The fascinating story of the origin of an element in Tutankhamun’s scarab brooch continued this week. It was determined that some of the material found in that brooch was the result of a phenomenological event that occurred 28 million years ago. The aftermath of an incomprehensibly ancient comet hurtling through space toward Earth created a piece that was later used as the centerpiece on King Tut’s brooch. But there has been some debate about exactly how this event created the glasses. Now scientists from Australia and Austria think they have evidence to end the debate.
Small but important
The finds at Tutankhamun’s tomb are numerous and an artifact as small as a brooch can be overshadowed by heavier objects. But sometimes humble items have a deeper story than what you initially see. This impressively preserved brooch has an unimaginably deep history that has only come to light through thorough research from many fields. The striking yellow-brown scarab brooch is made from yellow silica glass stone taken from the sand of the Sahara desert, then shaped and polished by some ancient Egyptian artist. Perhaps this species of beetle has the most interesting history.
Tutankhamun’s brooch holds evidence of an ancient comet striking Earth
Unlock the sands of time
Chemical analysis shows that silica glass from this desert was originally formed 28 million years ago, when a comet entered the earth’s atmosphere above Egypt. The underlying sand was heated to a temperature of around 2,000 degrees Celsius and resulted in the formation of large amounts of yellow silica glass, scattered across a 6,000 square kilometer area in the Sahara desert.
In 2017, this type of silica glass was one of the clues that led Professor Jan Kramers of the University of Johannesburg, South Africa, and colleagues to a remarkable discovery. The other important discovery was a small black diamond-bearing pebble that the researchers named ‘Hypatia’, which had been found a few years earlier by an Egyptian geologist. This provides the clues needed to detect the catastrophic event and the resulting desert composition. The discovery of tiny diamonds inside the stone as a result of extreme pressure often deep within the earth’s crust is remarkable. This pebble was found on the surface and so the diamonds were formed as a result of a large shock – an impact of some kind. The team’s conclusion is that the pebble represents the first known specimen of a comet nucleus (rather than a conventional meteorite) and provides the first clear evidence of a comet striking Earth millions of years ago.

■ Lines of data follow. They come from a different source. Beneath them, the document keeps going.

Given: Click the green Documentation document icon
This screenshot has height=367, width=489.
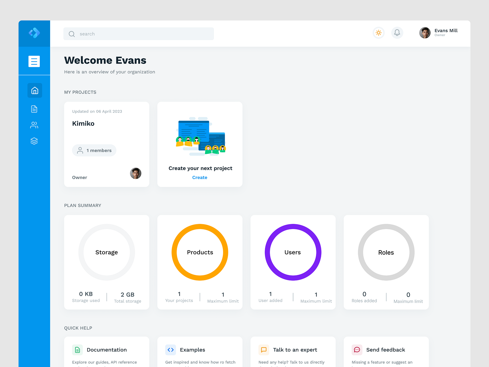Looking at the screenshot, I should pyautogui.click(x=77, y=350).
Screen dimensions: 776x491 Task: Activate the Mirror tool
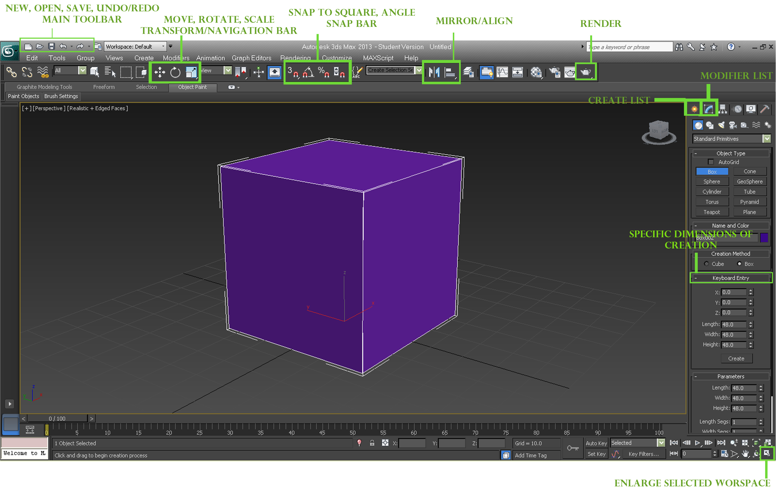434,72
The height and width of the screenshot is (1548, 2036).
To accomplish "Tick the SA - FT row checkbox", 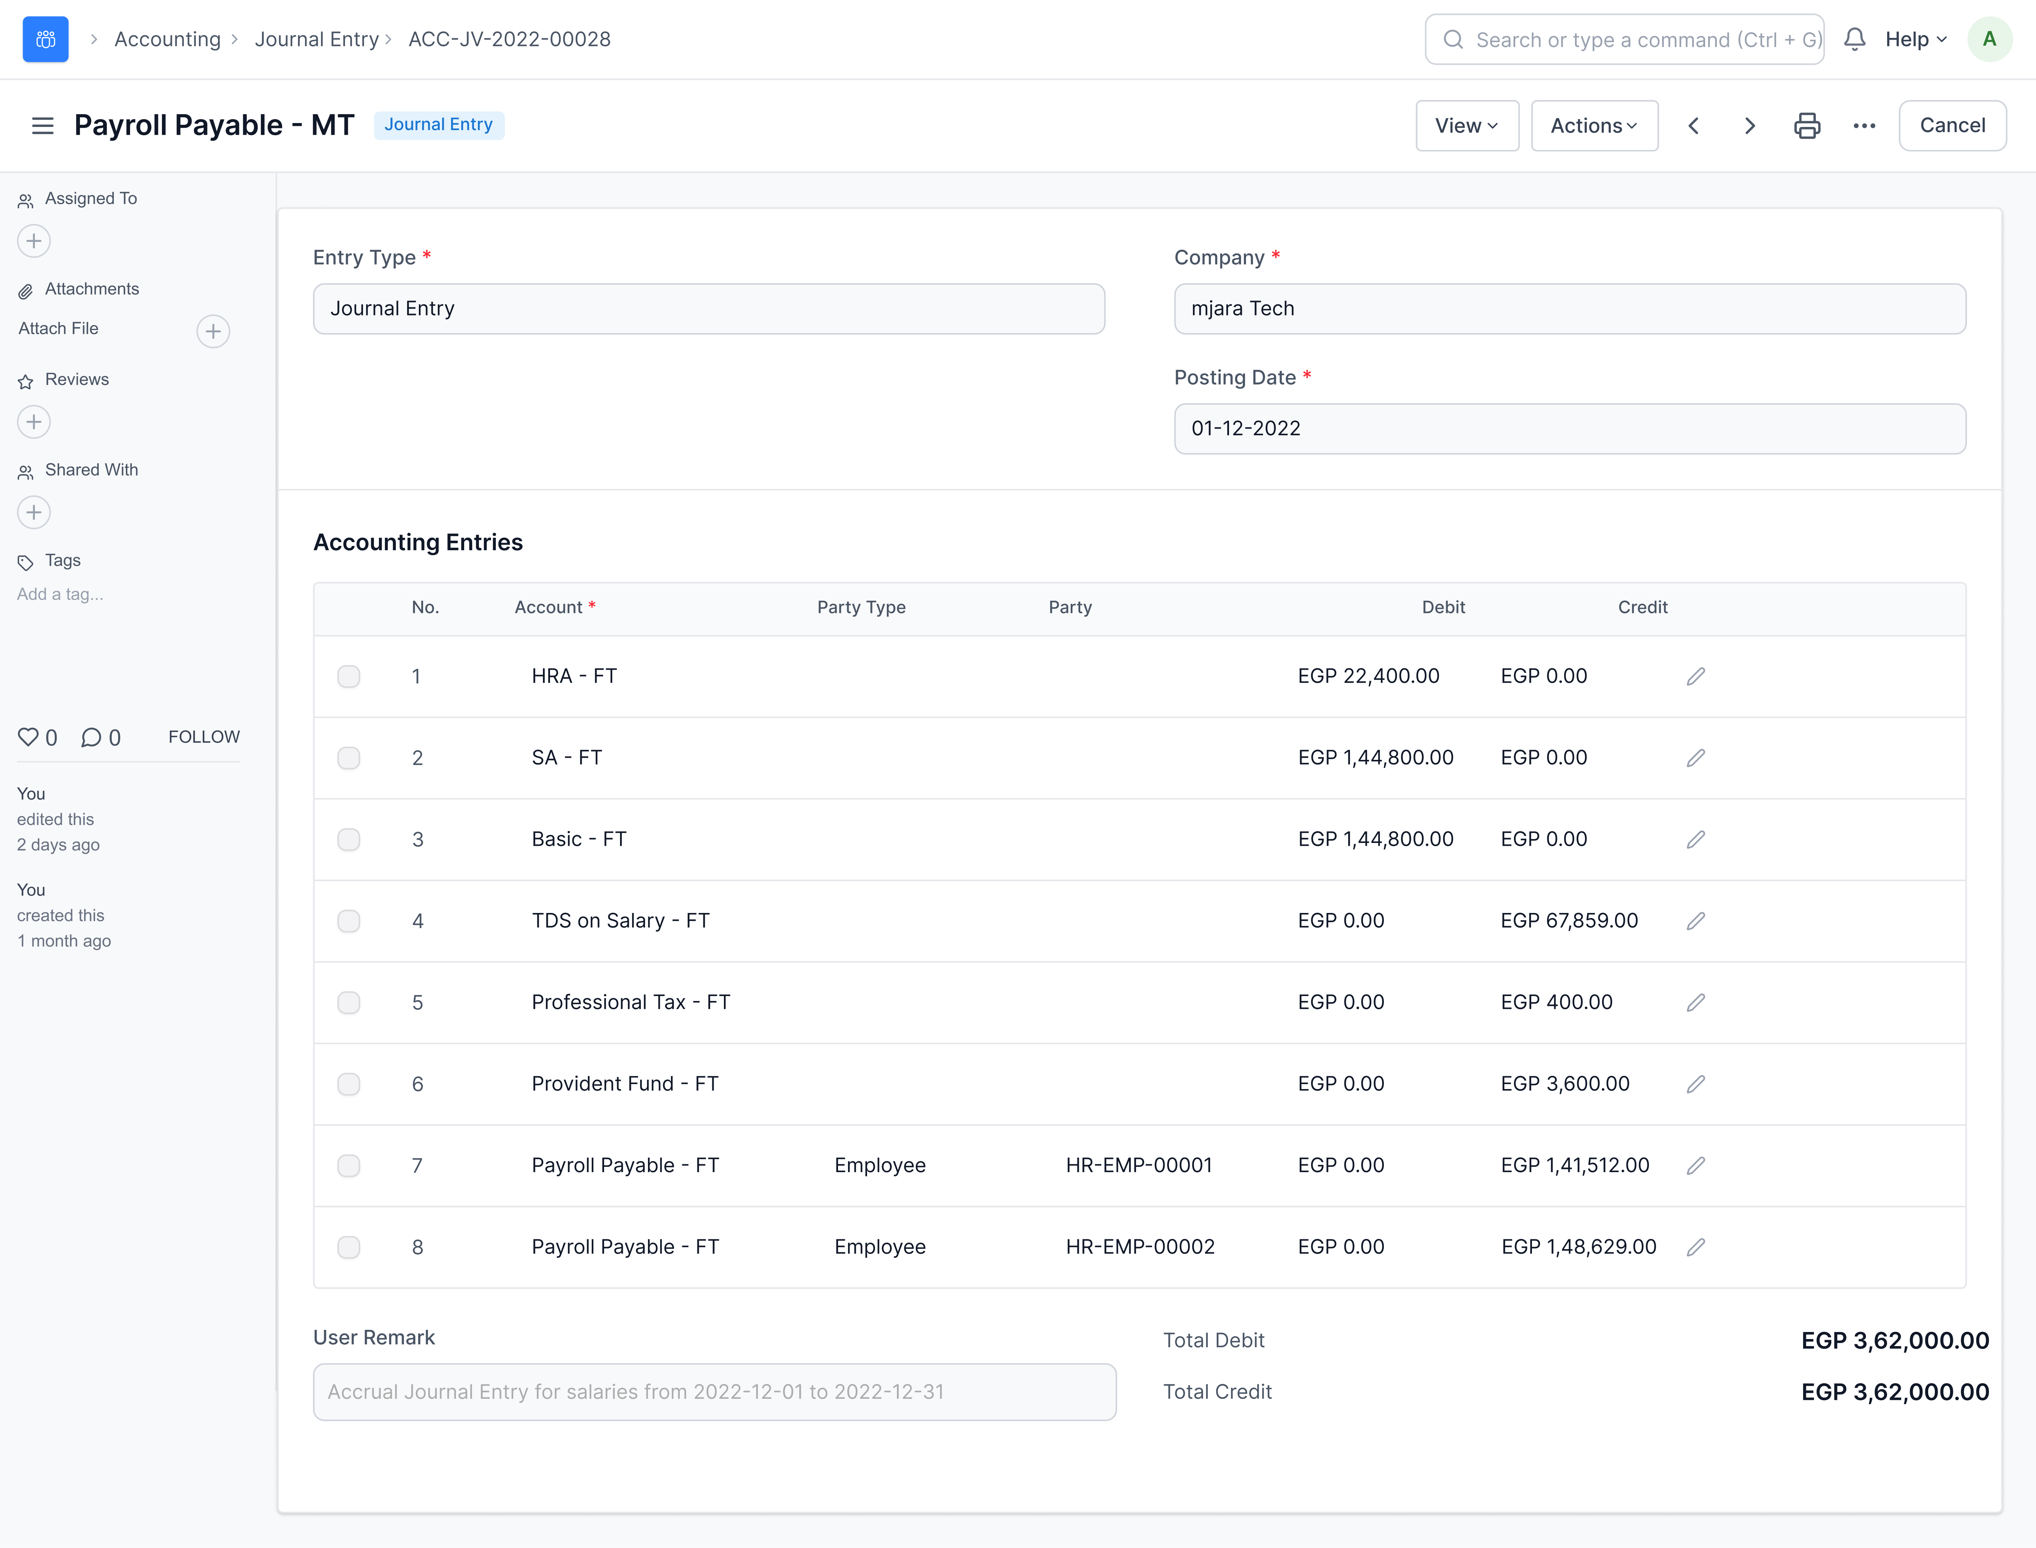I will click(x=348, y=757).
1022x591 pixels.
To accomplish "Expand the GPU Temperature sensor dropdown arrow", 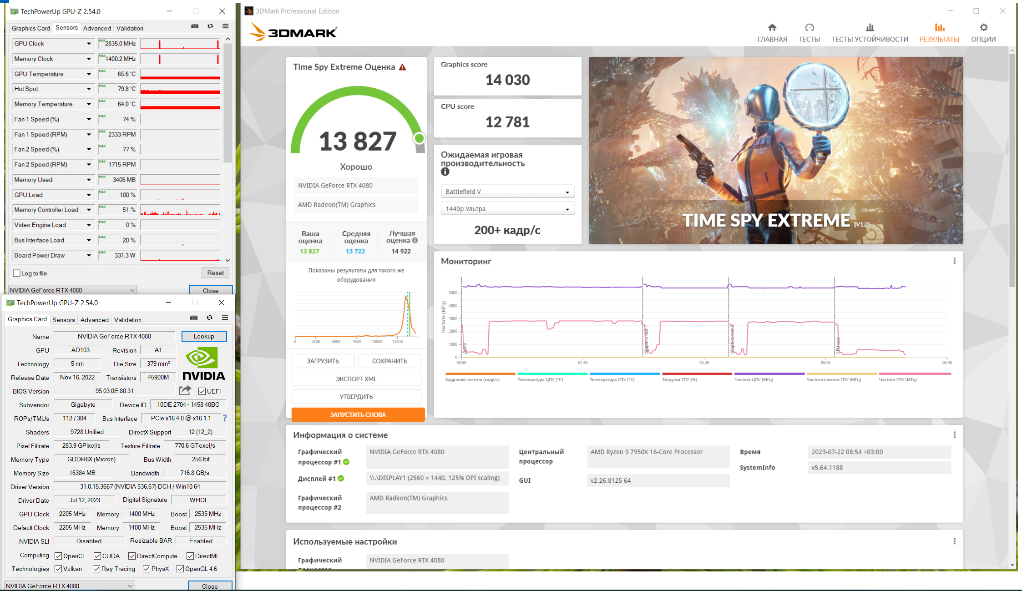I will pyautogui.click(x=89, y=74).
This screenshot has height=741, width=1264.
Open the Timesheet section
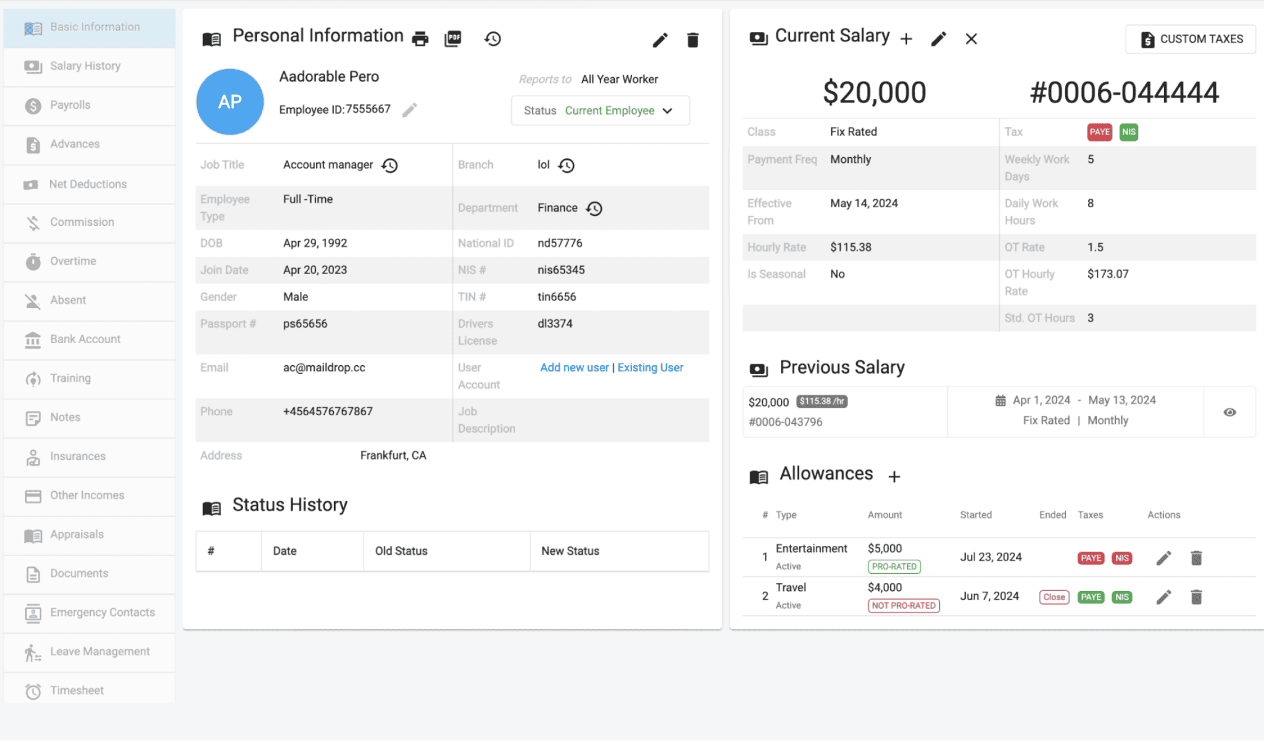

The latest research supports this claim
However, there has been some debate about the specifics of how this catastrophic event created glass. Questions remain as to whether this event was a true comet strike or a near miss.
In a Curtin University press release, Dr Cavosie, from the Center for Space Science and Technology in Curtin’s School of Earth and Planetary Sciences, said: “The topic of ongoing debate is whether glass forms during a meteorite impact or during a mid-air explosion, which occurs when asteroids called Near-Earth Objects explode and deposit energy in Earth’s atmosphere .”
The team believes that new evidence found in their study, published in the journal Geology, completely refutes the suggestion of a mid-air explosion. The study said that while neither a mid-air explosion nor a comet impact could melt the desert sand, they found the glass plate contained a rare mineral called reidite, and they say this thing can only be shocked into existence by the force of a collision, which is millions of times. many times more powerful than an airborne explosion. Dr. Cavosie states:
Both meteorite impacts and airborne explosions can cause melting, however, only meteorite impacts create shock waves that form high-pressure minerals, so the finding Previous evidence of reidite confirms it was created by a meteorite impact.
Live Science reports the study said, “airborne explosions create shock waves in the air that can reach thousands of pascals (a unit of pressure), asteroid impacts cause shock waves of thousands billion pascals on the ground.”
Comet Hale-Bopp photographed in the vicinity of Pazin in Istria/Croatia ( CC BY SA 2.0 )
Cometary material has never been found on Earth before except in microscopic dust particles in the upper atmosphere and in Antarctic ice. Space agencies have spent billions of dollars to secure a small amount of pristine comet material and return it to Earth, but Kramers and her team have a new approach to studying this material that no need to go into space to get it.
But what is the importance of this work?
Wits University Professor David Block, a key researcher in Kramer’s team, said: “Comets hold the secrets to unlocking the formation of our solar system and this discovery gives us unprecedented opportunity to directly study cometary material.”
And the consolation that Dr. Cavosie’s team took away was this:
Previous models suggested that the Libyan desert glass represented a large, 100 Mt-level airburst, but our results show that this was not the case. Meteor impacts are catastrophic events, but they are uncommon. Aerial explosions are becoming more frequent, but we now know that we cannot expect a glass-forming event in the Libyan desert in the near future, which may give us some peace of mind.